Par exemple, Imane Khelif est une femme dans le passeport – et légalement définie comme cela. Cela signifie-t-il qu’elle devrait automatiquement rivaliser en tant que femme, quels que soient les facteurs biologiques?
Ici, comme mentionné, nous devons faire des réservations, mais l’une des théories les plus fréquentes place Khelif dans la catégorie DSD.
Tout devient plus difficile car les sports sont si différents, par exemple, il y a une grande différence dans le rôle que la testostérone peut jouer dans la conduite et la boxe.

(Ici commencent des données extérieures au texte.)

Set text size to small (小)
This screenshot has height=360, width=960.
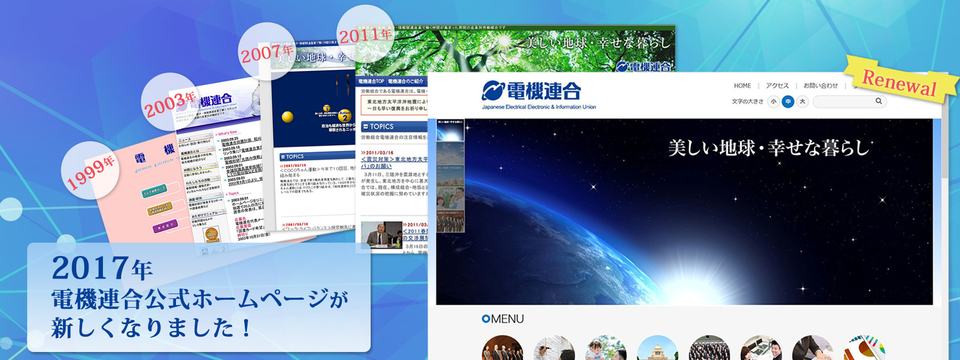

Dans la mesure où il est possible d’interpréter Kirsti Coventry, la ligne qu’elle cherche est de renforcer la protection de la classe des femmes. Il sera probablement plus facile de dire non en fonction de la cartographie physique.
Mais comment est-ce en pratique?
Une possibilité consiste à utiliser l’athlétisme comme modèle. Ici, la bataille autour de Caster Semenya a été élevée au fil des ans.
Sous la direction de Sebastian Coe, des mesures claires ont été prises pour assurer une concurrence équitable. Lors de la Coupe du monde à Tokyo, qui se déroule ces jours-ci, vous devez passer un “test SRY” pour participer en tant que femme.
Il devrait filtrer la génétique masculine.
Cela signifie qu’un pratiquant comme Amalie Iuel, qui a donné naissance aux enfants, a dû prouver qu’elle est une femme.
Cela semble absurde et inutile. En même temps, il est difficile d’imaginer autre chose qu’un test que tout le monde doit passer.
Il y aura certainement des doutes et le danger de discrimination injuste dans les cas individuels.
Mais la vue d’ensemble semble toujours claire.
La classe des femmes a un besoin difficile de protection. Il y aura toujours divers avantages physiques congénitaux et inconvénients. Mais une fois que vous avez choisi d’opérer avec des classes sexospécifiques, il doit suivre des critères clairs avec cela.
Il est désormais urgent de trouver un système qui fonctionne à l’avenir, afin que le sport évite la nouvelle controverse en tant que celle que nous avons connue à Paris.